● **Exercise objective**
Retype each line of the listing below, word for word.
-------------------------
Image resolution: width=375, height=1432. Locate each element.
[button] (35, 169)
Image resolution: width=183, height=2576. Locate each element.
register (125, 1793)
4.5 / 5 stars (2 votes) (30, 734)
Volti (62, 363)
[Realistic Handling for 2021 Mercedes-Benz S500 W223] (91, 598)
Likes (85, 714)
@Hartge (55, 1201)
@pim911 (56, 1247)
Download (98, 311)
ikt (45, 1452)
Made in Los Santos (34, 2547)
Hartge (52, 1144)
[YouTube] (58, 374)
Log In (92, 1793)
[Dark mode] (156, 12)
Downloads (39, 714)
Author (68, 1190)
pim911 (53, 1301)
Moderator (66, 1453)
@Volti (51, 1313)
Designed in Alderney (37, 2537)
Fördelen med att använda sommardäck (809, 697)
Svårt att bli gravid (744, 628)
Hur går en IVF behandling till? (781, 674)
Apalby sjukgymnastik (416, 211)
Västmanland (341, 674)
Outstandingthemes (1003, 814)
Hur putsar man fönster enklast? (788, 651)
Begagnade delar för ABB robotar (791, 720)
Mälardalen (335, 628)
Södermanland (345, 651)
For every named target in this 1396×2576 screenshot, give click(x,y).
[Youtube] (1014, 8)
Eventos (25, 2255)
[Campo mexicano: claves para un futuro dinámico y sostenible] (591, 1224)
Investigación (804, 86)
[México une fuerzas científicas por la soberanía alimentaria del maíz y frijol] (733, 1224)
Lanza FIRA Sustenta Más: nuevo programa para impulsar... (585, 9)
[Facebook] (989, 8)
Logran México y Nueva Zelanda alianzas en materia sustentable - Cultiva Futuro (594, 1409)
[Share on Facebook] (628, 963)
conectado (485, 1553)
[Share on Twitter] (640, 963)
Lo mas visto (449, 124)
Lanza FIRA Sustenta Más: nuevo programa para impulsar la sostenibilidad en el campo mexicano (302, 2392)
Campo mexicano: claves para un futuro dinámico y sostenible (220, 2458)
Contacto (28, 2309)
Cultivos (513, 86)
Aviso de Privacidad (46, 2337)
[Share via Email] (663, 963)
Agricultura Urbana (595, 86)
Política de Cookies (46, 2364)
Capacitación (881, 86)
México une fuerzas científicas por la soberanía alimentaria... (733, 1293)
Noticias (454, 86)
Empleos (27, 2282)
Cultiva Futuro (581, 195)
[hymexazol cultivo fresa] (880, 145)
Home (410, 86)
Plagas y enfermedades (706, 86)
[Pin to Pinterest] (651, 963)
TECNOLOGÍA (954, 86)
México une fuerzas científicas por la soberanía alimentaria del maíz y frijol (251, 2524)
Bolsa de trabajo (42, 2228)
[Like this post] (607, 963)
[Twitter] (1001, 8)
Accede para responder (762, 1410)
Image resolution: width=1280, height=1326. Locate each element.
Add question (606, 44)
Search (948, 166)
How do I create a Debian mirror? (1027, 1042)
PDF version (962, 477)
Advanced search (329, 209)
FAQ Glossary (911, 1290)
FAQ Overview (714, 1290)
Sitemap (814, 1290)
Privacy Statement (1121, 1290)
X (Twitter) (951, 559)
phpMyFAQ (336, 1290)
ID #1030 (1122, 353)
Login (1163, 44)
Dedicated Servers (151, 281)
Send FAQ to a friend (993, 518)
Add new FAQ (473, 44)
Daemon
-------------------------
● **Output**
Image resolution: width=375, height=1432. Locate each element.
[button] (35, 169)
Image resolution: width=183, height=2576. Locate each element.
register (125, 1793)
4.5 / 5 stars (2 votes) (30, 734)
Volti (62, 363)
[Realistic Handling for 2021 Mercedes-Benz S500 W223] (91, 598)
Likes (85, 714)
@Hartge (55, 1201)
@pim911 (56, 1247)
Download (98, 311)
ikt (45, 1452)
Made in Los Santos (34, 2547)
Hartge (52, 1144)
[YouTube] (58, 374)
Log In (92, 1793)
[Dark mode] (156, 12)
Downloads (39, 714)
Author (68, 1190)
pim911 (53, 1301)
Moderator (66, 1453)
@Volti (51, 1313)
Designed in Alderney (37, 2537)
Fördelen med att använda sommardäck (809, 697)
Svårt att bli gravid (744, 628)
Hur går en IVF behandling till? (781, 674)
Apalby sjukgymnastik (416, 211)
Västmanland (341, 674)
Outstandingthemes (1003, 814)
Hur putsar man fönster enklast? (788, 651)
Begagnade delar för ABB robotar (791, 720)
Mälardalen (335, 628)
Södermanland (345, 651)
For every named target in this 1396×2576 screenshot, give click(x,y).
[Youtube] (1014, 8)
Eventos (25, 2255)
[Campo mexicano: claves para un futuro dinámico y sostenible] (591, 1224)
Investigación (804, 86)
[México une fuerzas científicas por la soberanía alimentaria del maíz y frijol] (733, 1224)
Lanza FIRA Sustenta Más: nuevo programa para impulsar... (585, 9)
[Facebook] (989, 8)
Logran México y Nueva Zelanda alianzas en materia sustentable - Cultiva Futuro (594, 1409)
[Share on Facebook] (628, 963)
conectado (485, 1553)
[Share on Twitter] (640, 963)
Lo mas visto (449, 124)
Lanza FIRA Sustenta Más: nuevo programa para impulsar la sostenibilidad en el campo mexicano (302, 2392)
Campo mexicano: claves para un futuro dinámico y sostenible (220, 2458)
Contacto (28, 2309)
Cultivos (513, 86)
Aviso de Privacidad (46, 2337)
[Share via Email] (663, 963)
Agricultura Urbana (595, 86)
Política de Cookies (46, 2364)
Capacitación (881, 86)
México une fuerzas científicas por la soberanía alimentaria... (733, 1293)
Noticias (454, 86)
Empleos (27, 2282)
Cultiva Futuro (581, 195)
[hymexazol cultivo fresa] (880, 145)
Home (410, 86)
Plagas y enfermedades (706, 86)
[Pin to Pinterest] (651, 963)
TECNOLOGÍA (954, 86)
México une fuerzas científicas por la soberanía alimentaria del maíz y frijol (251, 2524)
Bolsa de trabajo (42, 2228)
[Like this post] (607, 963)
[Twitter] (1001, 8)
Accede para responder (762, 1410)
Image resolution: width=1280, height=1326. Locate each element.
Add question (606, 44)
Search (948, 166)
How do I create a Debian mirror? (1027, 1042)
PDF version (962, 477)
Advanced search (329, 209)
FAQ Glossary (911, 1290)
FAQ Overview (714, 1290)
Sitemap (814, 1290)
Privacy Statement (1121, 1290)
X (Twitter) (951, 559)
phpMyFAQ (336, 1290)
ID #1030 (1122, 353)
Login (1163, 44)
Dedicated Servers (151, 281)
Send FAQ to a friend (993, 518)
Add new FAQ (473, 44)
Daemon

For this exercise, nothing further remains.